Search code examples
postgresqlamazon-rdsrelational-databaseamazon-auroraaws-aurora-serverless

How can I update a large table slowly?


I am using PostgresSQL 15 hosted by AWS Aurora serverless v2. I have a table includes 200 millions rows and I need to update a value on a column for all those rows. This table has primary key id which is generated by random uuid. It doesn't have any other index.

When run update Table set column=value on this table, it consumes all database cpu/memory which impacts production traffic. Since the table doesn't have any distribution key, I can't update the rows by page.

I am looking for a way to update it slowly. I don't mind if it takes a few days or a few weeks.


Solution

  • Do it in small batches

    create table already_updated as select id from your_table limit 0;
    create unique index on already_updated(id)with(fillfactor=100);
    

    This processes 10k at a time, trying to process the table in chunks, in the order it's written on disk according to the hidden system column ctid:

    with selected_batch as(
       select ctid 
       from your_table
       where id not in (table already_updated)
       order by ctid 
       limit 1e4)
    ,updated_batch as(
       update your_table
       set col1='new_value'
       from selected_batch 
       where selected_batch.ctid=your_table.ctid
       returning your_table.id)
    insert into already_updated table updated_batch;
    

    If that's really a static value, the same for all 200M records, you don't need the separate progress-tracking table or the consistency of id - the absence of 'new_value' means the row needs the update:

    with cte as(select ctid 
                from your_table
                where col1<>'new_value'
                limit 1e4)
    update your_table
    set col1='new_value'
    from cte
    where cte.ctid=your_table.ctid;
    

    Same thing if it's not entirely the same for all rows but still possible to tell a not-yet-updated row from one that's already processed in a where. If you're doing this on regular basis to update a field that's calculated based on other fields of that table, consider making it a generated column:

    alter table your_table 
       drop column if exists col1
     , add column col1 numeric generated always as (col2*col3) stored;
    

    That'll update on its own whenever any of the other two does.

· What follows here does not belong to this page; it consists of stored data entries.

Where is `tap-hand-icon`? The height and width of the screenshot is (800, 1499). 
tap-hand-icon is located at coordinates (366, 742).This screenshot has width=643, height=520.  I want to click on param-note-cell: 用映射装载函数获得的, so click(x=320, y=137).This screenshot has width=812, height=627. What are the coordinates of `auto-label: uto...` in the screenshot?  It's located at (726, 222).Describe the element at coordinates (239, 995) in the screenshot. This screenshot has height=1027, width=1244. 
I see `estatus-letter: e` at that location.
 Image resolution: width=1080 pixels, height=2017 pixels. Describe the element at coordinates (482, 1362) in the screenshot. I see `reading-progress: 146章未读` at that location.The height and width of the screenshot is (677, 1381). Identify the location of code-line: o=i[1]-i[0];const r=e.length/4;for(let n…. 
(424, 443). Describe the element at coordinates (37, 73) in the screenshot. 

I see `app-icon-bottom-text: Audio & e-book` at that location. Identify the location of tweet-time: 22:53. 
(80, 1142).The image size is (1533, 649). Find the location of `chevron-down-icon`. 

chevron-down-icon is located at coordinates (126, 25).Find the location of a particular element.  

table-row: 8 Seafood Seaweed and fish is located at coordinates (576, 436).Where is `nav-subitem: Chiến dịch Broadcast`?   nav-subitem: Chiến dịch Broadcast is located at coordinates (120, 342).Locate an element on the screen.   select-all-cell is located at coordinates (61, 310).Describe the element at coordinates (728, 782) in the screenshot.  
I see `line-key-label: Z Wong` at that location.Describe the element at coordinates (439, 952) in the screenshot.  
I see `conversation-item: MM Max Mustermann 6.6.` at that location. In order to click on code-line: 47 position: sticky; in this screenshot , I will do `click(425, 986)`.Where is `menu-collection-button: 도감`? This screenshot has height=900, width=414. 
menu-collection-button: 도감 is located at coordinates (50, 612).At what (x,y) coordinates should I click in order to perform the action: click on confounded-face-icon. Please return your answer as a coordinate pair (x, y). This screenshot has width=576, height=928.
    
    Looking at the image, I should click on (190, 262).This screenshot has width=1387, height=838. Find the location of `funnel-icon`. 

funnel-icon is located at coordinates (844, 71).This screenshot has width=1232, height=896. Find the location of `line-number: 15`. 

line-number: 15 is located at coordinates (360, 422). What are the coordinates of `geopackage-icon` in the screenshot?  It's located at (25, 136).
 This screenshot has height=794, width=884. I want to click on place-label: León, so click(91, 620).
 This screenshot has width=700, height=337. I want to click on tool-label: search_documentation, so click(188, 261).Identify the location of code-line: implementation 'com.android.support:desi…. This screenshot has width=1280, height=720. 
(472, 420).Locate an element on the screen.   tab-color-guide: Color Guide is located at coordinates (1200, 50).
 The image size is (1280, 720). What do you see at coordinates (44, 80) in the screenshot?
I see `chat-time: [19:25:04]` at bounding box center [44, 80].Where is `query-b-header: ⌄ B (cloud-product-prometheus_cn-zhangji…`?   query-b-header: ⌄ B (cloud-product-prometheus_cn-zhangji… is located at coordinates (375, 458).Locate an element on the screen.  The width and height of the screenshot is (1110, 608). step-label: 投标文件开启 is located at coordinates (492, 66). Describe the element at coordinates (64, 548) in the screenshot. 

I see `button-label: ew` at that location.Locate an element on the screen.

    You can also consider hiding the table behind a view if you need an additional column with a static value that's always the same for all rows, or if relatively few need to diverge from it:
    demo at db<>fiddle

    create table test(id,x)as select generate_series(1,5e5),(random()*1e7)::int;
    alter table test add primary key(id);
    
    create table default_value_for_test(id,y)as values(0,'default value');
    alter table default_value_for_test 
       add primary key(id)
      ,add constraint only1row check(id=0);
    create table diverged_values_for_test(id,y)as values(1,'val1'),(4,'val4');
    alter table diverged_values_for_test 
       add primary key(id)
      ,add foreign key(id)references test(id)
        on update cascade on delete cascade;
    
    create view v_test as 
      select t.*, coalesce(diverged_.y,default_.y) as y
      from test as t(id,x) 
      left join diverged_values_for_test as diverged_(id,y)using(id)
      cross join default_value_for_test as default_(id,y);
    
    explain analyze verbose 
    update default_value_for_test set y='newer static value';
    
    Update on public.default_value_for_test (actual time=0.048..0.049 rows=0 loops=1)

      -> Seq Scan on public.default_value_for_test (actual time=0.009..0.010 rows=1 loops=1)

    Execution Time: 0.081 ms

    It took under .1ms to update the tiny single-row, single-column table that holds what you want to see as the additional, static column of the big one. Alternatively, you could also keep the default value as a literal constant in the view definition and whenever you need to change it, you use create or replace view to update it.

    You're also free to add exceptions and let the value diverge from that for some rows - if there's little traffic on the column, it'll take some time before it's viable to instead make the diverged_ an actual additional column in your table with 200M records, and make the default_ actual default on that column. Inserts and updates on diverged_ should also be way faster than updates on the main table.

    If you instead tried to save it in all 500k rows of the test table right now, it would obviously take more time and space:

    alter table test add column z text default 'another static value';
    explain analyze verbose 
    update test set z='another static value';
    
    Update on public.test (actual time=4894.635..4894.636 rows=0 loops=1)

      -> Seq Scan on public.test (actual time=0.009..143.322 rows=500000 loops=1)

    Execution Time: 4894.668 ms

    The cost of having your table split in three and moved behind a view is incurred on reads: the three tables obviously need to be joined together to get the full picture but the price of cross joining the single cell to every row is negligible and left join diverged_ depends on how many diverged.


    For batch updates, you can also declare a cursor and use update..where current of your_cursor.